Music companies that are being called mafias and the like, but don’t think it’s anything personal. Most of them are not public companies. They are owned by individuals who run that company. So they think, ‘if I’m going to spend so many crores on building an artist why not invest it in my family? Why not make my wife and sister artists?’ And there is no point in complaining about this because it’s their money.
That’s why I am putting out music from Shaan music – my own label. I am my own production house and publishing company. I don’t need to sit and bicker and complain about what’s going on. I know I can’t bring in the kind of views a music company can because they have that kind of clout. When you sell a commodity at wholesale rates you get better deals. we as artists are selling it like retailers.
How have you processed analytics? You now know who is listening to your song, from which pocket of the country, what age group… Is this a bane or a boon?

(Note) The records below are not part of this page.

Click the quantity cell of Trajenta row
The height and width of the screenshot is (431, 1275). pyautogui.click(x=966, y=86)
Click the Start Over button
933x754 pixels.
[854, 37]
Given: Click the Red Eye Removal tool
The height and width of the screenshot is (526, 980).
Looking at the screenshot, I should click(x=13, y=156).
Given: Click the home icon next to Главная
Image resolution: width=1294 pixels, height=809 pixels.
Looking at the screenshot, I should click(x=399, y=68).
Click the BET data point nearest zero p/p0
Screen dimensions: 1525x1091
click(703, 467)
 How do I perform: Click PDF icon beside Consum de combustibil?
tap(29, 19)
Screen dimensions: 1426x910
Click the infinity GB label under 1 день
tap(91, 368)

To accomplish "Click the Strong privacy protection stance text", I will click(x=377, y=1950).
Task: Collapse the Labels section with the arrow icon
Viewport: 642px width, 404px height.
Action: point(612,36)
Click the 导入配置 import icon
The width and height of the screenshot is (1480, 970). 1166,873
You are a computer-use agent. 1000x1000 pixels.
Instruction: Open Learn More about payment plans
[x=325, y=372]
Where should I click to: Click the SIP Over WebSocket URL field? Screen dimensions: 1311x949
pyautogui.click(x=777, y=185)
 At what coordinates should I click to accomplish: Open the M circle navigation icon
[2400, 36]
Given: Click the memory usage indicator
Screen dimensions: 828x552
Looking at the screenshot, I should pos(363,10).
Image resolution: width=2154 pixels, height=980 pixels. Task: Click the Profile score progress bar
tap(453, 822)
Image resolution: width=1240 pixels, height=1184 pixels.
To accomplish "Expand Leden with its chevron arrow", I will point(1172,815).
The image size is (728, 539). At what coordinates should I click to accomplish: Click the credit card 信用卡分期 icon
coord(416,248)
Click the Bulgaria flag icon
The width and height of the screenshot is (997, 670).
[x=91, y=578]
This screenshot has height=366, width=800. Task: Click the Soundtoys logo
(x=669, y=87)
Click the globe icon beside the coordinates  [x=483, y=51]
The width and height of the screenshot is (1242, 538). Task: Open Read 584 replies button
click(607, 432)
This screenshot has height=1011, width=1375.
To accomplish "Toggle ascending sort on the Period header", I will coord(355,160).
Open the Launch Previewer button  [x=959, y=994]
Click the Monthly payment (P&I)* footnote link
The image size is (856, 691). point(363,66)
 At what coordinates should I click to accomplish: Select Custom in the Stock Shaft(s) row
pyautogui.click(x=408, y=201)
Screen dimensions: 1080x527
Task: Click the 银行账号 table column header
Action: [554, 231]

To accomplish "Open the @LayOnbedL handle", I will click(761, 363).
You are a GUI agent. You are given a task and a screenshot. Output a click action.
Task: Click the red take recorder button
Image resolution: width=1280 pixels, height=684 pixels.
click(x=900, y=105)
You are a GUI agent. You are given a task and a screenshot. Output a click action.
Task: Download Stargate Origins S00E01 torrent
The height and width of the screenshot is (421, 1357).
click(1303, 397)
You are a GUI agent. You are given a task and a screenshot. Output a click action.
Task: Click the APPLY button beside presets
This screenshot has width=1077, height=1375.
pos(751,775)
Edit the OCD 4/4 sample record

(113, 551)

You can process it but to get a formulaic plan out of the process is next to impossible. You’ve got to keep trying stuff and then go back into the insights and see what TG (target group) have I gained, what have I lost. I’m loving this process. It’s brilliant. That’s the beauty of digital.
But do you incorporate the findings into what you make next?
Honestly, very little. It’s just fun. It’s just good to know what’s going on. See for a 20-something who is a discovery artist on YouTube and whose audience is between 16-24, people really relate to them. And these are personas, not just a voice. Like say an Armaan Malik or Darshan Raval. What happens is that they become your pop icons. People want to know what they are posting on social media, what they are eating… Now I am at a point in my life where they call me Shaan sir. That respect has become like an RIP respect. They don’t want to listen to anything you’ve done in the past 10 years, they just want to stick on to ‘Tanha Dil’ and ‘Chaand Sifarish’. They want to slot you in there and I want to break out of there.
A lot of youngsters feel that youth is something to do with your age. But i think you can do anything as long as you can pull it off. I don’t want to come across as a dirty old man who is trying to act cool and leching at young girls. That’s obviously disgusting… But I feel young and at the peak of my human existence.
I think it’s an open secret now that you can’t take YT views at face value. The label is putting money to push videos. Doesn’t this breed delusion among artists? How do they know if their work is actually good when it can be manipulated. Today every artist has a PR company. It’s a given. When this trend started I was pretty active. I made a conscious decision that I don’t want personal PR. I know when an article comes I haven’t paid for it.
You’re talking about paid media coverage?
Yes, people spend a lot on this. So an artist coming out today feels like this is a part of the strategy. But it’s fake. You know you’ve paid for it, then how do you go out and say people love me? I mean, an artist saying I wanted to set a record for the fastest views so I paid for it… How does this make any sense?
What’s next in your re-invention plans?
I’m very open to things. You never know what is next. I go with the flow. I’m not pro active. Life is too short. I want to enjoy.